The expression “Culture eats strategy for breakfast” may be applied to running an ophthalmology practice. The phrase was coined by management consultant and writer Peter Drucker and was made famous by Mark Fields, former president and CEO of Ford Motor Company.1 A positive practice culture gives staff members a sense of identity and pride in what they do. No matter how effective your business strategy is, your practice will not be successful if it lacks the right culture. (Editor’s note: For more on culture in the workplace, see CRST Europe’s May 2019 issue.)
Of course, you first must determine what the ideal culture for your practice is. The next challenge is to create it. A number of models have been developed to help practices map out a culture, but one of the most effective solutions is called the Cultural Web. Developed by UK academicians Johnson and Scholes,2 the Cultural Web breaks organizational culture down into six elements:
No. 1: Stories. How does your practice understand and describe itself? Stories encompass what staff members tell each other and external people about the practice. These stories may be shared in the lunchroom, hallways, or exam room, and they often describe the heroes, successes, and failures of the practice. Stories reveal a lot about the values present in your practice.
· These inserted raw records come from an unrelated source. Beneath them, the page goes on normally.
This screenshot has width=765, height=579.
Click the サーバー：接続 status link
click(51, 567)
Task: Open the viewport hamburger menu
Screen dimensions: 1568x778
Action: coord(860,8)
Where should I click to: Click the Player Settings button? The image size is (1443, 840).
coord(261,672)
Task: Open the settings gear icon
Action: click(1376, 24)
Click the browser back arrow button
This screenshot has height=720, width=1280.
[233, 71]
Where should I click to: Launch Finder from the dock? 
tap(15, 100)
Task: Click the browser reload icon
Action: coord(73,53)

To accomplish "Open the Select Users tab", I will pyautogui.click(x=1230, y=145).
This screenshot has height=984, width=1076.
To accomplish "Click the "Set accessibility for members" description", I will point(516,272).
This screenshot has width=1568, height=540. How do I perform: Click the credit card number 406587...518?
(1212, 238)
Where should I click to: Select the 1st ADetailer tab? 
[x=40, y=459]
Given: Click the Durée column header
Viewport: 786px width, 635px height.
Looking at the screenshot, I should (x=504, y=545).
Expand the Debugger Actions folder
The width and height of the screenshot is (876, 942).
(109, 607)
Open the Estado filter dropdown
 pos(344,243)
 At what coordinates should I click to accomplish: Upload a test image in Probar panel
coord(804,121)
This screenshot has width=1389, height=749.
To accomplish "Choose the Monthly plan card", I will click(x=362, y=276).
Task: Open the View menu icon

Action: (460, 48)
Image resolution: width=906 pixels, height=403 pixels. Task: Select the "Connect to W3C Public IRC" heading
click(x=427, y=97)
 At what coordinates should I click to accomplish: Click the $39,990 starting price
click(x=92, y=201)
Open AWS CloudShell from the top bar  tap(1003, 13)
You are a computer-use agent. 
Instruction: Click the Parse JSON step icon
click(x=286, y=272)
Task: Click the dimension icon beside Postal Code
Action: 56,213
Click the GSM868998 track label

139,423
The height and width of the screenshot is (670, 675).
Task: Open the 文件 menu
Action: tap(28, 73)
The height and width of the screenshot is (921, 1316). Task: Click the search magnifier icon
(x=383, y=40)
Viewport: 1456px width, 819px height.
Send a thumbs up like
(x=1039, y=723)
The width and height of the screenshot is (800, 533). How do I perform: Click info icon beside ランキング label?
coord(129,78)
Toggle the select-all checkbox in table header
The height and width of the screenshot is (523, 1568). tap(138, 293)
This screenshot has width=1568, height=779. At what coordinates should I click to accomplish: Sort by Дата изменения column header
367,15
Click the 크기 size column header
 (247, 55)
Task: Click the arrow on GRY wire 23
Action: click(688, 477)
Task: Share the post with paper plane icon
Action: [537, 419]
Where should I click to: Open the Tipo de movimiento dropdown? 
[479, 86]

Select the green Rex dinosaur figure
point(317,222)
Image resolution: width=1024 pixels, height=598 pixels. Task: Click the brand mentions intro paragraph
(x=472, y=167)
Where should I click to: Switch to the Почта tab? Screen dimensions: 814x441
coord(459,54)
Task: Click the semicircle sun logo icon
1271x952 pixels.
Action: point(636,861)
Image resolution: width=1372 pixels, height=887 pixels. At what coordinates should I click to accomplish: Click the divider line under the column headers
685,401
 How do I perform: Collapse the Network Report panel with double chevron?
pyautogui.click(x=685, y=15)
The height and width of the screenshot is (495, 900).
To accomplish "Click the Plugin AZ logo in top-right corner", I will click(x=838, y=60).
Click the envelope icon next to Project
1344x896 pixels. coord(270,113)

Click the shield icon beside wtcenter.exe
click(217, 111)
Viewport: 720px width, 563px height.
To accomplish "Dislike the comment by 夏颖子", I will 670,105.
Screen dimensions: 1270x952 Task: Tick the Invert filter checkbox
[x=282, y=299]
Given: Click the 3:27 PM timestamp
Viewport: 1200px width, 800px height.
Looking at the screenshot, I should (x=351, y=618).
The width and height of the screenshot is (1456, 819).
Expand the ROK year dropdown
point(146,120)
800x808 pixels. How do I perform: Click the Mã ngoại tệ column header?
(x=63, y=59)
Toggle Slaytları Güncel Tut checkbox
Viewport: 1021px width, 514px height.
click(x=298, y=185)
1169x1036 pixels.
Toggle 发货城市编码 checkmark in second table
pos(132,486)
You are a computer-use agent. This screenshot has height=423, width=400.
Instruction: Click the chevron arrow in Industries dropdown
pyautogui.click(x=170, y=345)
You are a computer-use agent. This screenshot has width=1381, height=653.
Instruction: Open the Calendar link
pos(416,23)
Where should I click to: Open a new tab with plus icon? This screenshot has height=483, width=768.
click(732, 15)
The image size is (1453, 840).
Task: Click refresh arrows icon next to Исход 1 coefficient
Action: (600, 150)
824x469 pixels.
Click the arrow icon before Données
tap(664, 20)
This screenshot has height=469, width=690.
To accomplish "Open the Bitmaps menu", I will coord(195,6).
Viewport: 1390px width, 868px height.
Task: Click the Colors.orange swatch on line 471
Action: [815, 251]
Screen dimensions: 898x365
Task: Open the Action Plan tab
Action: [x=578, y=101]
No. 2: Rituals and routines. What are the daily behaviors of your staff, and do they align with the expectations of the practice leadership? Rituals may include drinks after work, employee-of-the-month celebrations, and training courses, for example.
No. 3: Symbols. How is your practice represented, such as by logos, furniture in the waiting area, and the dress code of your staff?
No. 4: Control systems. Financial systems, rewards, and quality controls highlight the crucial processes and values of your practice.
No. 5: Organizational structure. How people from different parts of your practice relate to each other reveals your practice’s unspoken hierarchy.
No. 6: Power structure. The upper level of an organizational structure has one or two key staff members (such as the physician CEO) who wield the most influence on your practice’s decisions and strategic direction.
You can use these ideas to understand and fine-tune your practice culture. Doing so can affect practice performance and strategy.
Erik L. Mertens, MD, FEBOphth
Chief Medical Editor
1. Coffman C, Sorensen K. Culture Eats Strategy for Lunch: The Secret of Extraordinary Results, Igniting the Passion Within. Denver, CO: Liang Addison Press; 2013.
2. Johnson G, Scholes K, Whittington R. Exploring Corporate Strategy. 8th ed. Upper Saddle River, NJ: Prentice Hall; 2008.